Multi-dimensional grids

For some problems, it makes sense to define a two- or three-dimensional grid of thread blocks. That way, when you're indexing a single thread, you can map it to, say, the pixel position in an image. Multi-dimensional grids are created by passing tuples to the kernel function. You can ensure that you launch a big enough grid by calculating the size of each dimension as a function of the array size and number of threads per block:



In [0]:

    
threadsperblock = 16
xblocks = (image.shape[1] + (threadsperblock - 1)) // threadsperblock
yblocks = (image.shape[0] + (threadsperblock - 1)) // threadsperblock

Then, within a kernel, you can determine the absolute thread position by calling the grid helper function, as in x, y = cuda.grid(2).

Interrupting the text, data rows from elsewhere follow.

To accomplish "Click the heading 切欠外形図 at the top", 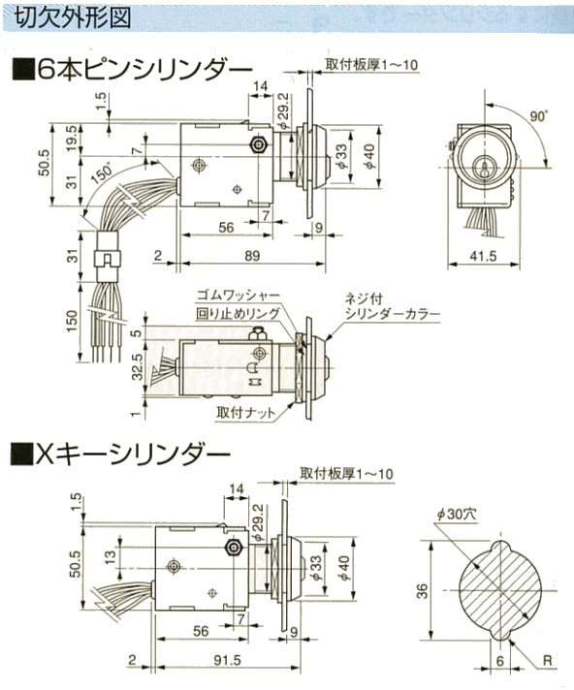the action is click(73, 17).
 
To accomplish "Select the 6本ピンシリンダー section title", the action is click(132, 70).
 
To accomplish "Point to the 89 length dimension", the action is click(252, 256).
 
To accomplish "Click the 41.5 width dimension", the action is click(483, 256).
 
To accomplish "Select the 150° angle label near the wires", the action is click(103, 175).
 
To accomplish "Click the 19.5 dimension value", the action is click(72, 139).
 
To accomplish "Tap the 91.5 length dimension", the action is click(227, 660).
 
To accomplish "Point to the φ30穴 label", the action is click(456, 514).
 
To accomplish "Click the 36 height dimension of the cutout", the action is click(421, 590).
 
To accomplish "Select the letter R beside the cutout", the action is click(547, 661).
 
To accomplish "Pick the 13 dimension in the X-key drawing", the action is click(111, 556).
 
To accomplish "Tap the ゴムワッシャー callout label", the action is click(238, 295).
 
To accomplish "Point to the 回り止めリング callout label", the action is click(238, 313).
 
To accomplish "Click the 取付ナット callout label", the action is click(245, 413).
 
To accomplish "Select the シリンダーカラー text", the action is click(393, 315).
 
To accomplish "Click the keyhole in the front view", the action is click(483, 168).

4a) Modify the create_fractal function to launch as a kernel on the GPU and call your new device function, julia. Use a 2D grid of thread blocks to launch the kernel and determine which threads are responsible for each pixel in the image.



In [0]:

    
@cuda.jit
def create_fractal(min_x, max_x, min_y, max_y, image, iters):
    height = image.shape[0]
    width = image.shape[1]

    pixel_size_x = (max_x - min_x) / width
    pixel_size_y = (max_y - min_y) / height
    
    x, y = cuda.grid(2)
    
    if x < width and y < height:
      real = min_x + x * pixel_size_x
      imag = min_y + y * pixel_size_y
      color = julia(real, imag, iters)
      image[y, x] = color



In [0]:

    
image = np.zeros((500, 750), dtype=np.uint8)
threadsperblock = 16
threads_per_block = (16, 16)
xblocks = (image.shape[1] + (threadsperblock - 1)) // threadsperblock
yblocks = (image.shape[0] + (threadsperblock - 1)) // threadsperblock
blocks_per_grid = (xblocks, yblocks)



In [0]:

    
%timeit create_fractal[blocks_per_grid, threads_per_block](-2.0, 2.0, -1.0, 1.0, image, 200)
plt.imshow(image)
plt.viridis()
plt.show()









    



The slowest run took 227.06 times longer than the fastest. This could mean that an intermediate result is being cached.
1 loop, best of 3: 1.37 ms per loop

4b) How does the GPU implementation compare to the CPU version? How about to yesterday's Numba CPU version?

Yesterday I got a time of over 3 seconds for the original CPU version, ~50 ms for the pre-compiled Numba version, and 1.37 ms for the Numba GPU version!